The creation of the function executes successfully, and I'm able to use it within my SQL Editor for some test queries like the following:

SELECT
  pandas_process_taxi_data(
    tpep_pickup_datetime, tpep_dropoff_datetime, trip_distance, fare_amount, pickup_zip, dropoff_zip
  ) AS processed_data
FROM
  samples.nyctaxi.trips
LIMIT 5;

-- Output:
processed_data
"{""trip_distance"": 2.8, ""fare"": ""8.00"", ""pickup_time"": ""2016-02-13 21:47:53"", ""dropoff_time"": ""2016-02-13 21:57:15"", ""pickup_zip"": ""10103"", ""dropoff_zip"": ""10110""}"
"{""trip_distance"": 2.62, ""fare"": ""7.50"", ""pickup_time"": ""2016-02-13 18:29:09"", ""dropoff_time"": ""2016-02-13 18:37:23"", ""pickup_zip"": ""10023"", ""dropoff_zip"": ""10023""}"
"{""trip_distance"": 3.6, ""fare"": ""9.50"", ""pickup_time"": ""2016-02-06 19:40:58"", ""dropoff_time"": ""2016-02-06 19:52:32"", ""pickup_zip"": ""10001"", ""dropoff_zip"": ""10018""}"
"{""trip_distance"": 4.6, ""fare"": ""11.50"", ""pickup_time"": ""2016-02-12 19:06:43"", ""dropoff_time"": ""2016-02-12 19:20:54"", ""pickup_zip"": ""10044"", ""dropoff_zip"": ""10111""}"
"{""trip_distance"": 5.2, ""fare"": ""18.50"", ""pickup_time"": ""2016-02-23 10:27:56"", ""dropoff_time"": ""2016-02-23 10:58:33"", ""pickup_zip"": ""10199"", ""dropoff_zip"": ""10022""}"

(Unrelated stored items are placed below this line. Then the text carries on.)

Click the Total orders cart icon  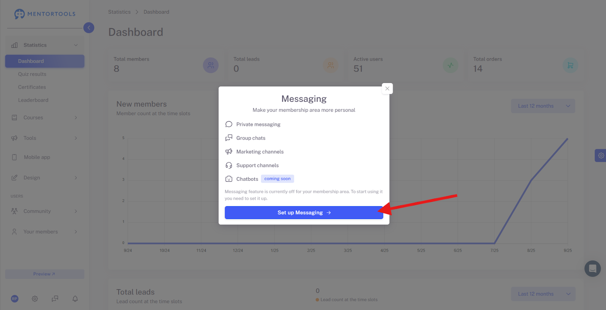[570, 66]
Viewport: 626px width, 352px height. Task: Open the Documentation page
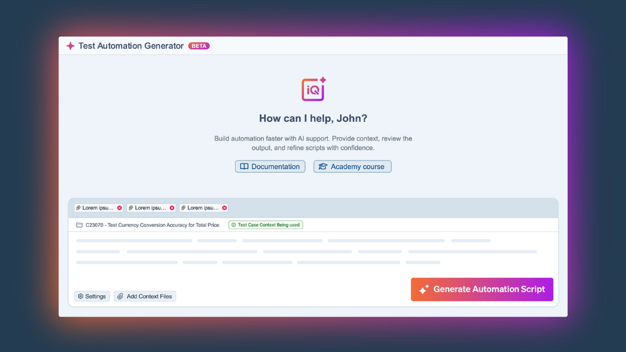click(x=270, y=166)
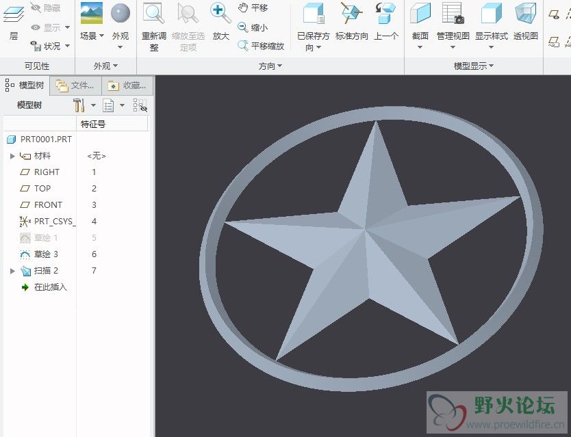
Task: Click the 放大 (Zoom In) icon
Action: coord(220,14)
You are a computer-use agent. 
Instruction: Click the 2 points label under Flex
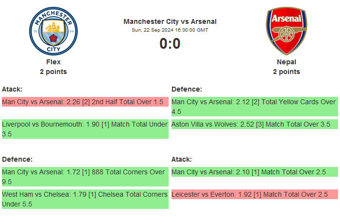53,72
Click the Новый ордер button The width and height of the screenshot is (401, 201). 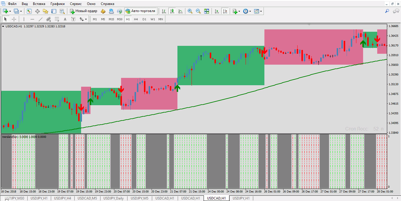(x=83, y=11)
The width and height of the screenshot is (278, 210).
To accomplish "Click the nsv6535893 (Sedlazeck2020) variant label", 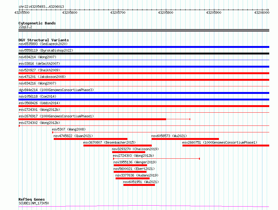I will click(x=43, y=44).
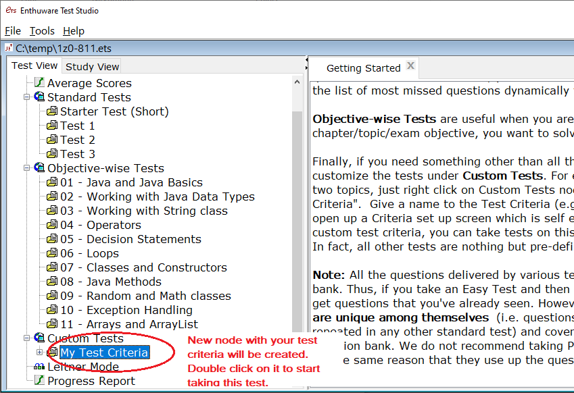Collapse the Standard Tests tree node
Viewport: 574px width, 393px height.
(x=27, y=97)
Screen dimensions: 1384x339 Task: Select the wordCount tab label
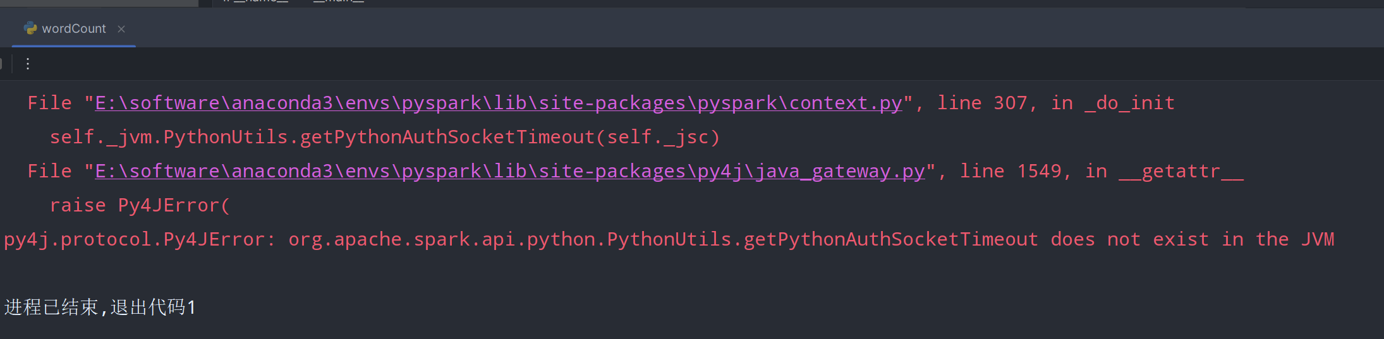(73, 29)
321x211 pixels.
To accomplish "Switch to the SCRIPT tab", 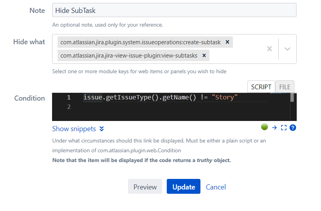I will [261, 87].
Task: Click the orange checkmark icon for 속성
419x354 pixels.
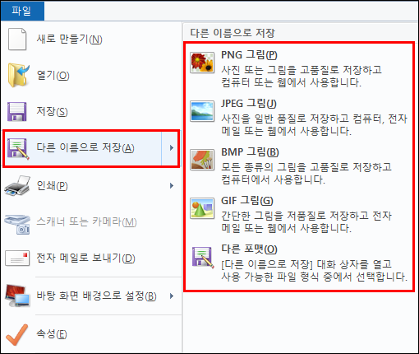Action: coord(17,334)
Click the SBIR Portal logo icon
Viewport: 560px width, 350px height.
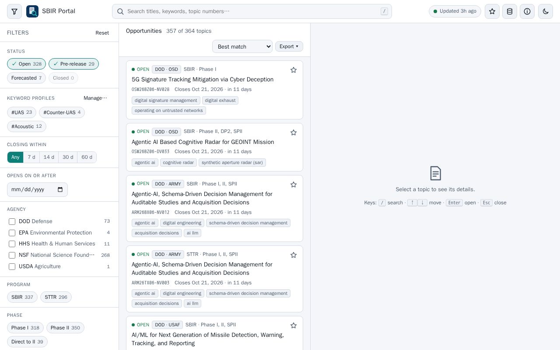(x=32, y=11)
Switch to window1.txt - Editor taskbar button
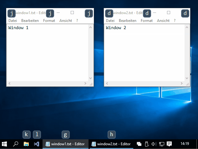The height and width of the screenshot is (149, 198). (65, 144)
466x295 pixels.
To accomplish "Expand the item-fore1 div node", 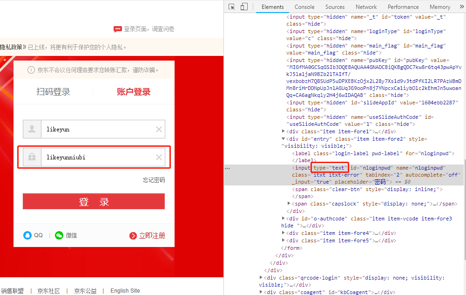I will tap(284, 132).
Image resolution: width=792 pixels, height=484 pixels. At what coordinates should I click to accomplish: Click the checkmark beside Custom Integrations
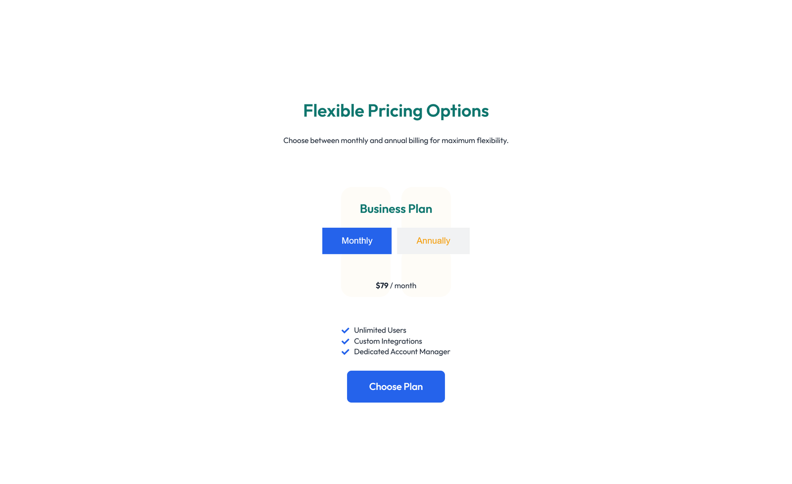(x=346, y=341)
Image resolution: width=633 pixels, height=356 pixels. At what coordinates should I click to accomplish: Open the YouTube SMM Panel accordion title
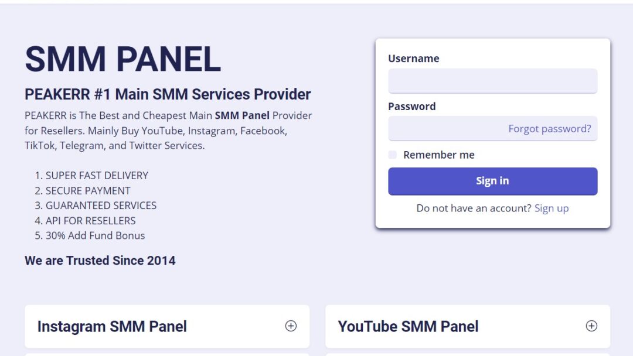click(x=408, y=326)
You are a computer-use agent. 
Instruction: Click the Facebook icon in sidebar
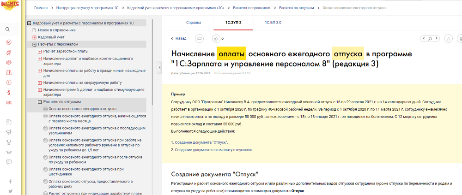10,181
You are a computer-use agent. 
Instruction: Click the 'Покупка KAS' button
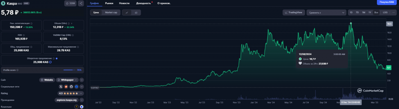(386, 2)
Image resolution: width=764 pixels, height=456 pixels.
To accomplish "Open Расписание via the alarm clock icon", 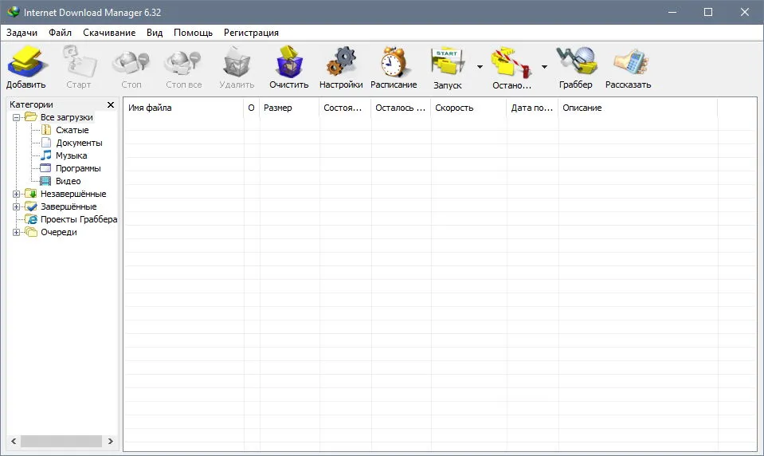I will [394, 62].
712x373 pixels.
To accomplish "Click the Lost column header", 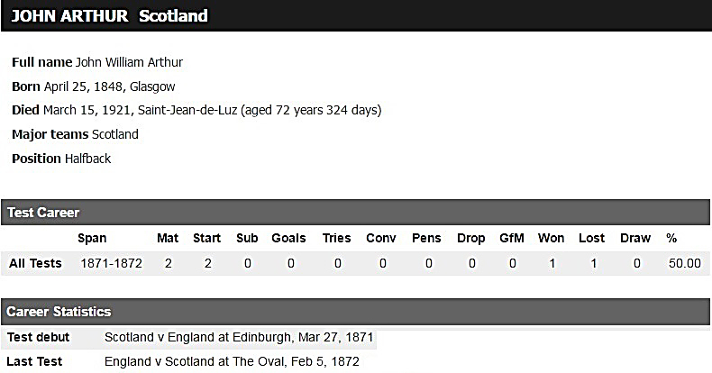I will tap(591, 238).
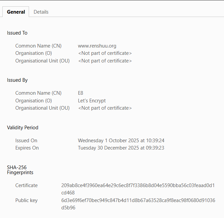
Task: Click Common Name (CN) label under Issued To
Action: pos(38,46)
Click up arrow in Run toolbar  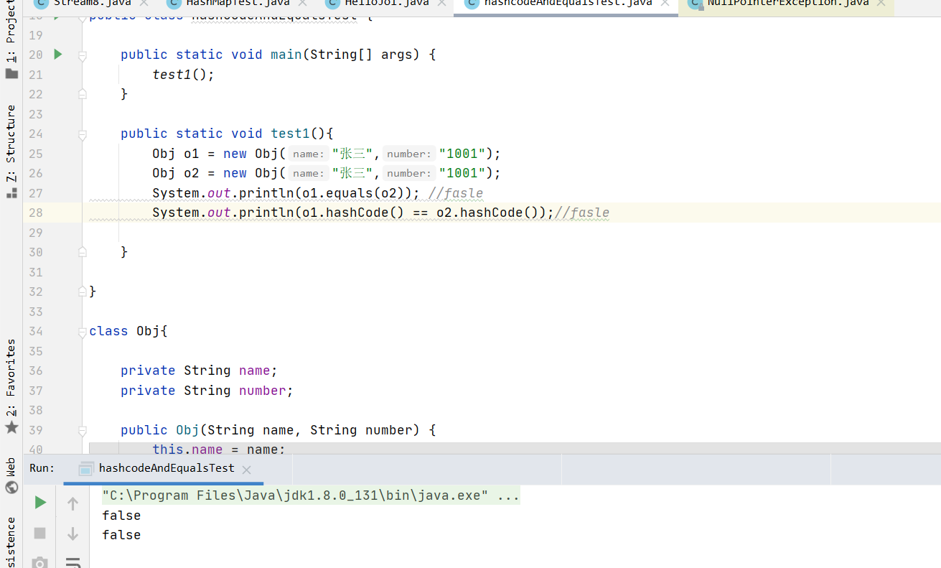coord(72,503)
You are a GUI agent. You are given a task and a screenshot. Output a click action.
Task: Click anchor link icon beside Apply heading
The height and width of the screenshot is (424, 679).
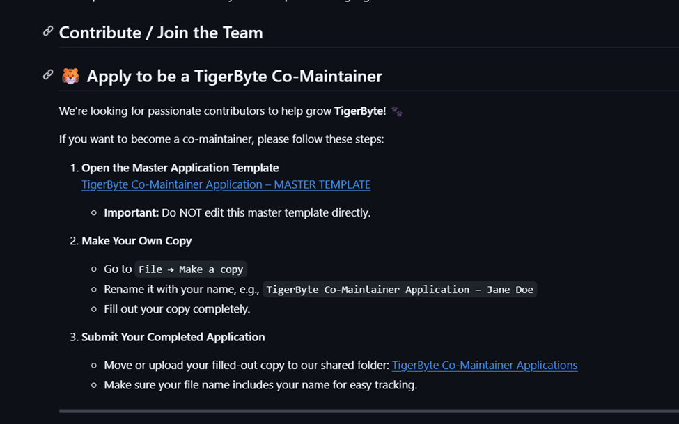48,74
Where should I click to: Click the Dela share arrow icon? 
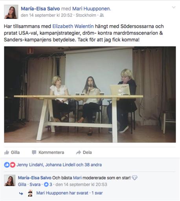(x=79, y=152)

The problem occurs when trying to use this UDF from a Python script / notebook. It seems that spark.sql can somehow find a reference to it, it executes it, but returns back only NULL rows. Here is a code example:

simple_test = spark.sql("""
SELECT
  <my_catalog>.<my_schema>.process_taxi_data(
    tpep_pickup_datetime, tpep_dropoff_datetime, trip_distance, fare_amount, pickup_zip, dropoff_zip
  ) AS processed_data
FROM
  samples.nyctaxi.trips;
""")

print("Simple UDF test:")
simple_test.groupBy('processed_data').count().show()
display(simple_test.select("processed_data").limit(5))

# Output:
processed_data:string
Simple UDF test:
+--------------+-----+
|processed_data|count|
+--------------+-----+
|          NULL|21932|
+--------------+-----+
processed_data
null
null
null
null
null

Does anyone know why that happens? Is there any way of having shared UDFs between Spark Sessions and Unity Catalog? Any response would be highly appreciated 🙏🏻!